Written tasks -
**a)** In the superconducting inductor abstract, what two components does the proposed device combine?
**b)** Carry on the superconducting inductor abstract from the point where it stops.

Text extract -
★ ★ ★ ★

Study of a new axial-field superconducting inductor for a synchronous machine

Abstract

In this work, a novel superconducting (SC) inductor topology for an axial flux synchronous machine is presented and tested. The proposed device combines HTS YBaCuO bulks and coils supplied with DC current to create a variable air gap flux density distribution. In fact, the two SC bulks modulate and redirect the flux lines produced by the coil thanks to their magnetic field shielding property. This results in a periodic space variation of the axial component of the flux density. A 3D electromagnetic modeling based on a finite element solution is developed to demonstrate the relevance of using the magnetic shielding properties of SC bulks. In order to verify the screening properties of the SC bulk, a prototype of the proposed inductor was constructed and tested in the laboratory.

★ ★ ★ ★

Raw records -
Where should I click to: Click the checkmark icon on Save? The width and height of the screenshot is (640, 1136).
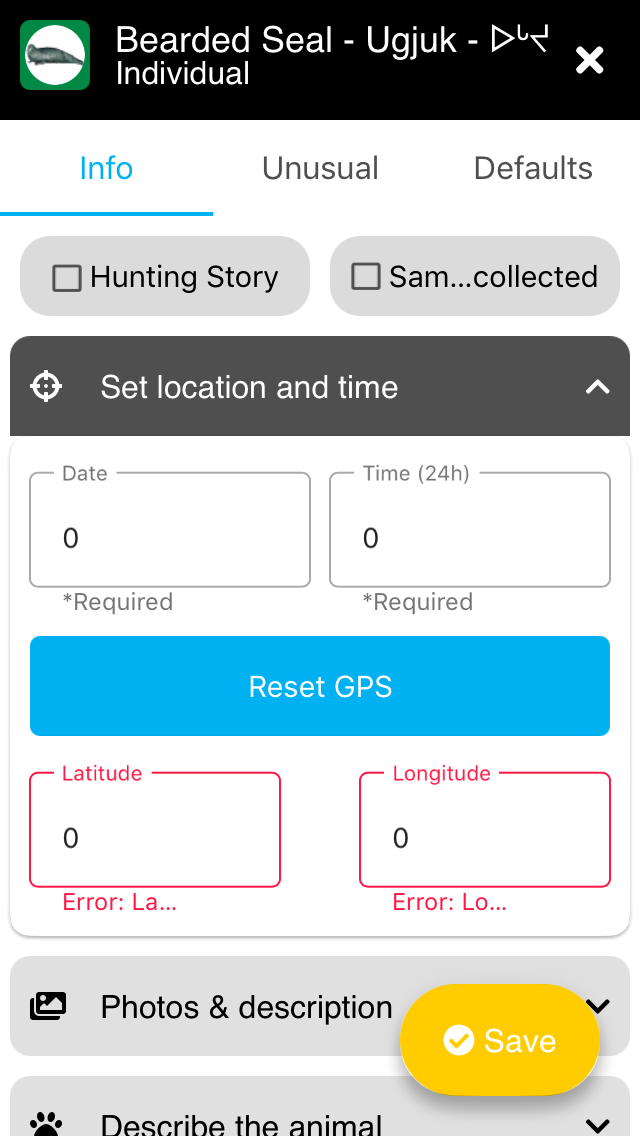[x=459, y=1040]
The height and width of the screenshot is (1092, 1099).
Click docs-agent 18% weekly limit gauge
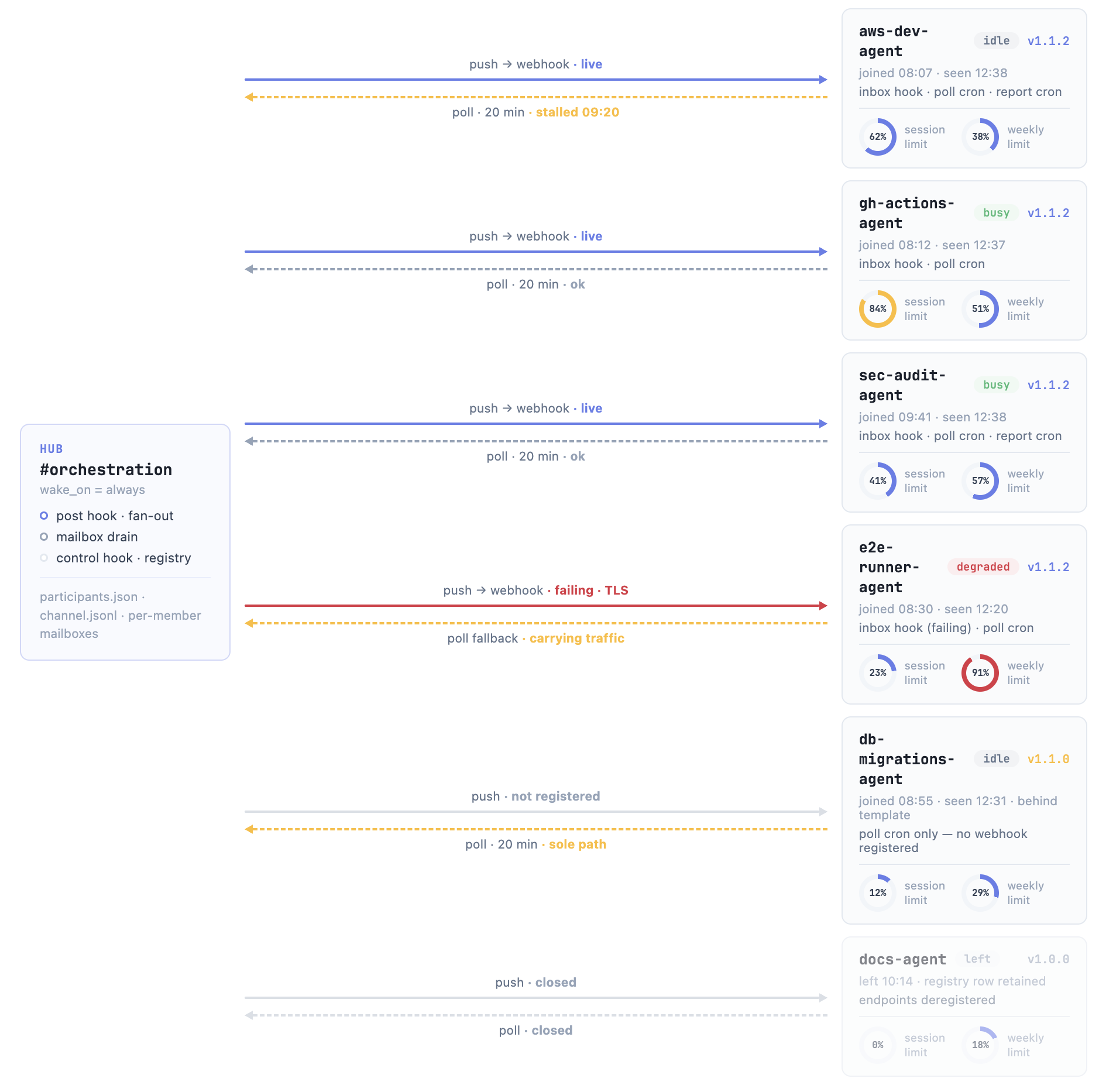[x=980, y=1045]
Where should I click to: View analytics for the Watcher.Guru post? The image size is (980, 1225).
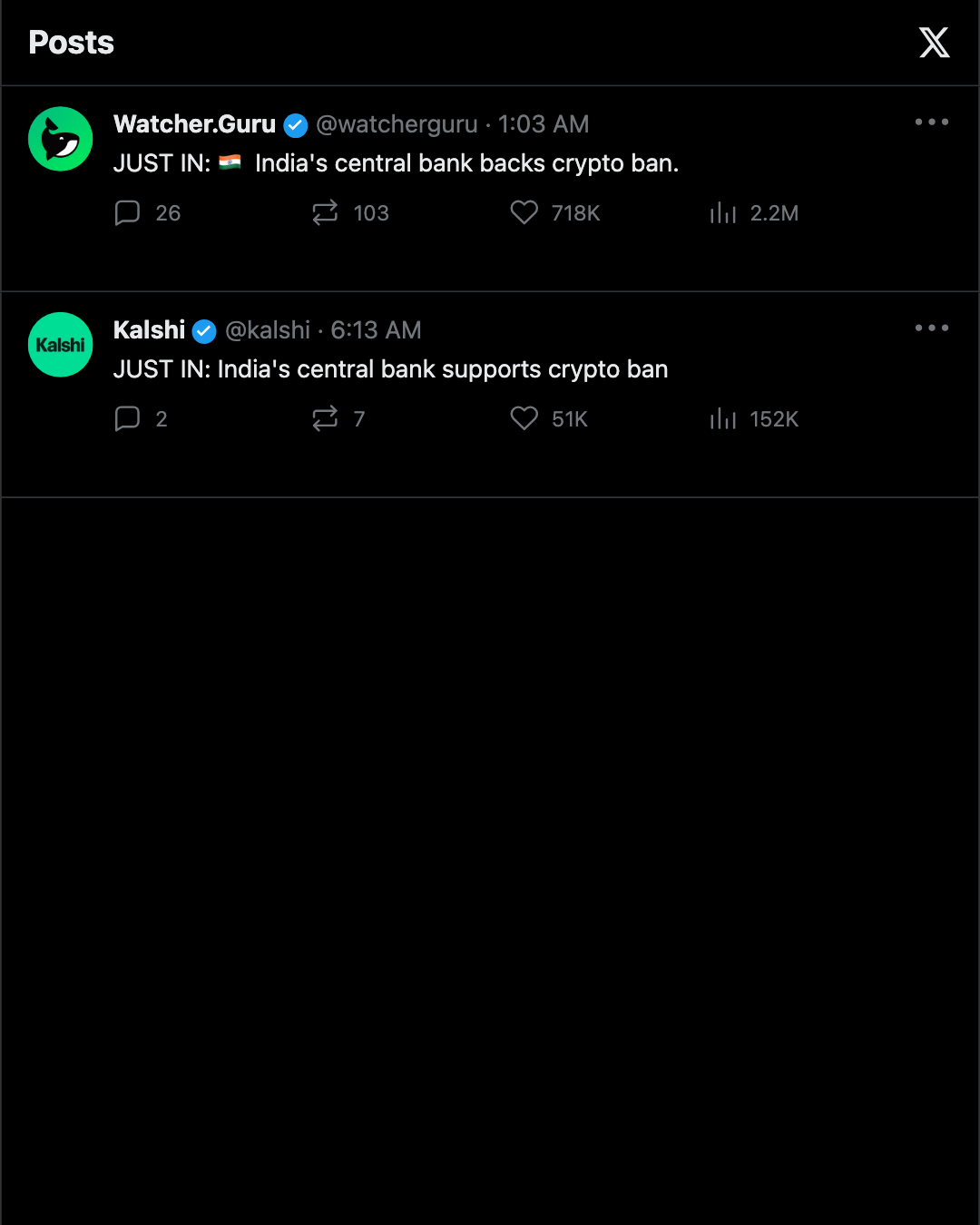click(x=723, y=213)
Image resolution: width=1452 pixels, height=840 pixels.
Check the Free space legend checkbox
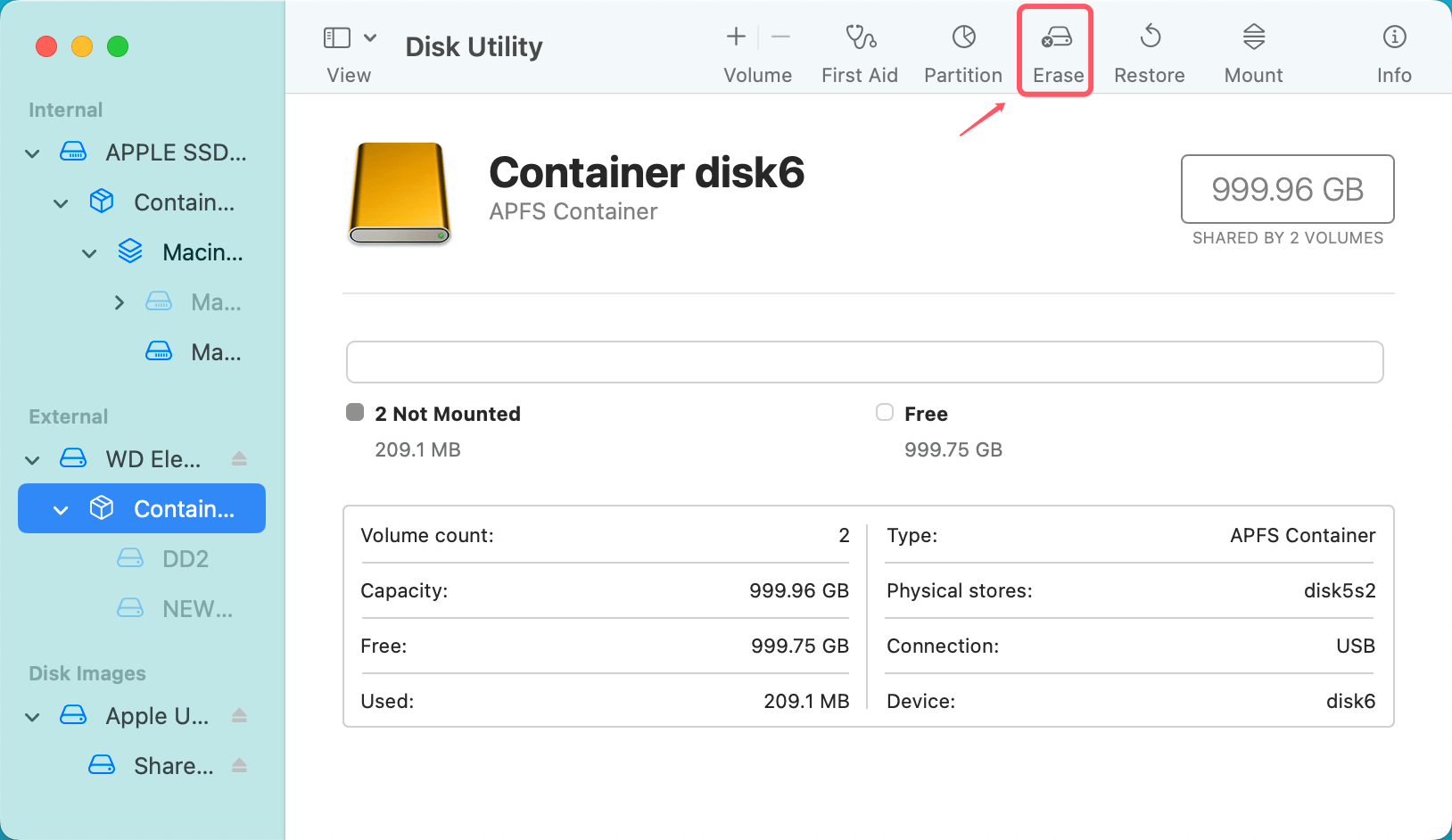[x=885, y=412]
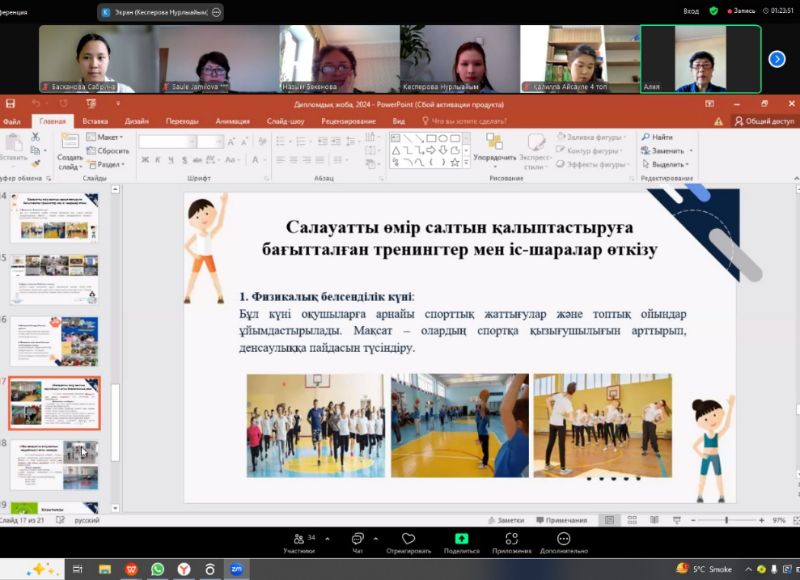Open the Animation (Анимация) ribbon tab
This screenshot has width=800, height=580.
(x=232, y=121)
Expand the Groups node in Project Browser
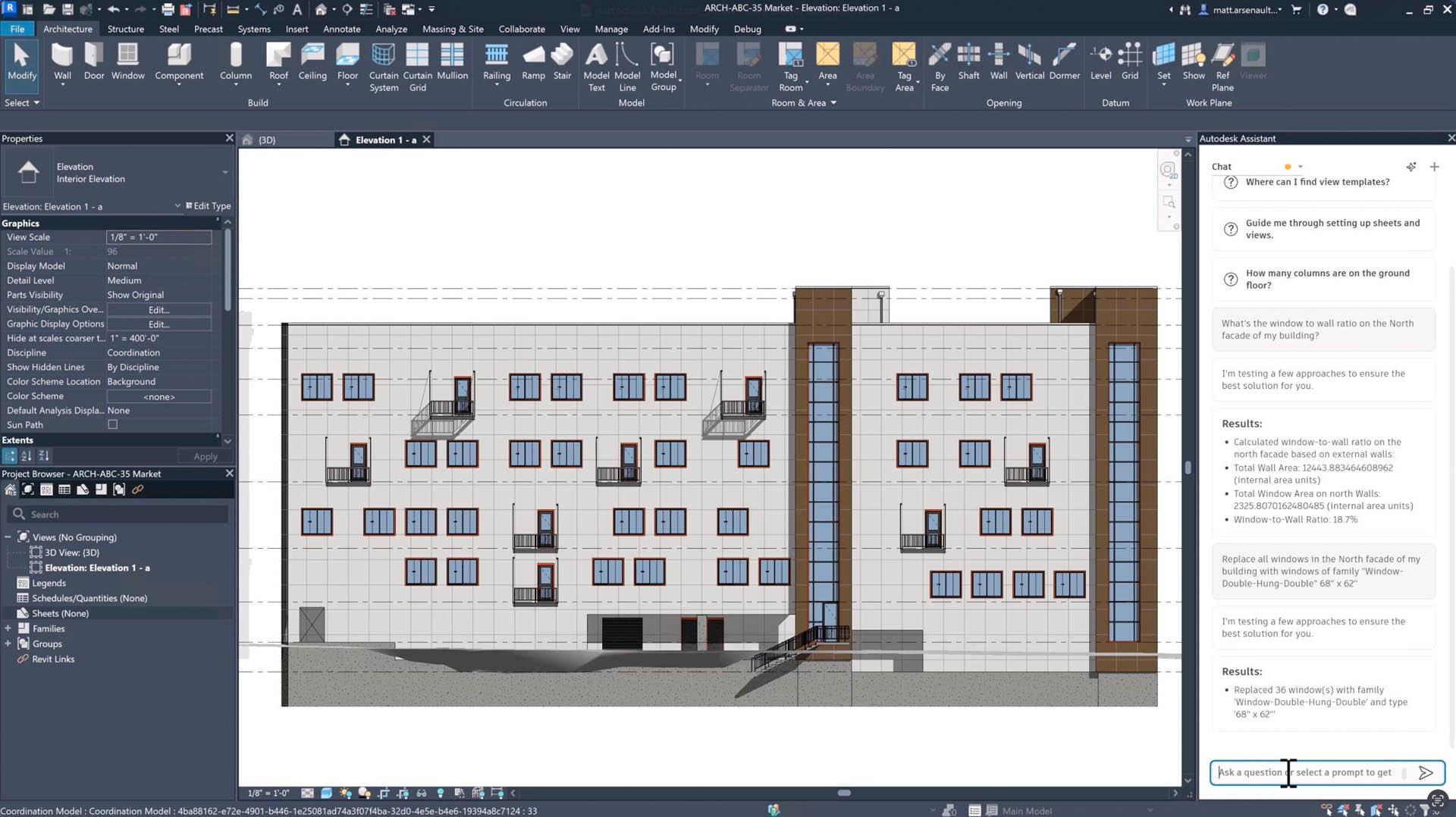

★ ★ ★ ★

Expected answers -
**a)** HTS YBaCuO bulks and coils supplied with DC current.

**b)**
Keywords

Axial machine magnetic field concentration superconductor synchronous machine

1. Introduction

Advances in the technology of superconducting materials and cryogenic systems have led to a new generation of electrical actuators. Indeed, the use of superconductors allows the generation of very intense magnetic fields and the transmission of energy without losses [1].

One of the main challenges of using superconductors in electric machines is to increase the magnetic flux density in the air gap and thus reduce the volume of the electric machine [2]. The majority of the superconducting rotating machines studied and realized are radial flux synchronous machines with a dominant structure of salient pole synchronous motors. In this kind of machines, it is a question of taking a classical copper motor and replacing the direct current winding part of the inductor by superconducting coils [2–4].

In axial flux synchronous machines, the magnetic field is directed along the axis with “flower petal” windings. Several structures have been realized, distinguishing three categories, machines with superconducting coils, others with passive superconducting materials (bulks) and machines with both types of materials [5–7].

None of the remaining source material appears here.